#### PAGE TEXT

Better than Sex Cake
Devashish
A decadent chocolate cake poked and topped with caramel sauce, sweetened condensed milk, fresh whipped cream, and Heath bar pieces.
Prep Time 15 minutes mins
Cook Time 30 minutes mins
Total Time 45 minutes mins
Course Dessert
Cuisine American
Servings 16
Calories 233 kcal
9x13 inch baking pan
Mixing bowl
Electric mixer
Fork or wooden skewer
- 1 chocolate cake baked in a 9×13" pan
- 1 recipe caramel sauce or one 16oz jar caramel topping
- 14 ounce sweetened condensed milk
- 1 1/2 cups heavy whipping cream
- 1/4 cup powdered sugar
- 3-4 heath candy bars chopped
Bake cake in a 9×13'' according to recipe directions.
Allow cake to cool, then poke holes in it with a fork or wooden skewer.

########
#### GIVEN DATA

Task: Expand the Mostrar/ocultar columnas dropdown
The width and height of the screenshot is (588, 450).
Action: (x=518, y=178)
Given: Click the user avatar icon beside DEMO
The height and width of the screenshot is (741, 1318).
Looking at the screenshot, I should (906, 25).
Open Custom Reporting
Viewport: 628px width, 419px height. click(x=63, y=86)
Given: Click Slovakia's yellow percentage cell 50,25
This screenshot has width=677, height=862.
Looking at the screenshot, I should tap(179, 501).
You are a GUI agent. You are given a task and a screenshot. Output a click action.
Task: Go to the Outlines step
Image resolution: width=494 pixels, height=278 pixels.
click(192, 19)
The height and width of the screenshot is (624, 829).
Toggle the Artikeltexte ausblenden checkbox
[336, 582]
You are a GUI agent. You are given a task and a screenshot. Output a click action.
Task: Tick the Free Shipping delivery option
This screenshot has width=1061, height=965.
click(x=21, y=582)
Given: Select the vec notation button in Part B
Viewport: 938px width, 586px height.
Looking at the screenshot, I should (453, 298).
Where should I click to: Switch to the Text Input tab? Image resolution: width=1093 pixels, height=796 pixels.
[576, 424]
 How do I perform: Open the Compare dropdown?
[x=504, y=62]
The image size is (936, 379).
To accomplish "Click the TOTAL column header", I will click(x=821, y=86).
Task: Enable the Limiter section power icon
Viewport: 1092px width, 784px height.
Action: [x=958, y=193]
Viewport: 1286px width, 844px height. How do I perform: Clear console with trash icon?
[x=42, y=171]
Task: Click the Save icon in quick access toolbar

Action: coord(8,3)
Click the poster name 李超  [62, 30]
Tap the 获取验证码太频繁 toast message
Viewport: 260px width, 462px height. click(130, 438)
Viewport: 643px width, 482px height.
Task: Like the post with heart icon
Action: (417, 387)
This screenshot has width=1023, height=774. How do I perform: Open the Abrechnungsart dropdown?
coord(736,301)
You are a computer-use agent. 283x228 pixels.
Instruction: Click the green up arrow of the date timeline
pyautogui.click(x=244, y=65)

########

* SET PROBLEM 1 *
According to the cake recipe, what is the fork or wooden skewer for, and at what point is it used? Answer in one to three sentences.
* SET PROBLEM 2 *
Answer these from the cake recipe:
(a) How many servings does it make?
(b) How much heavy whipping cream does it call for?
(c) What size pan is the chocolate cake baked in?
Base your work on the cake recipe alone.

* WRITTEN REPLY 1 *
The fork or wooden skewer is used to poke holes in the baked chocolate cake. This happens after the cake has been allowed to cool.

* WRITTEN REPLY 2 *
(a) 16
(b) 1 1/2 cups
(c) A 9×13 inch pan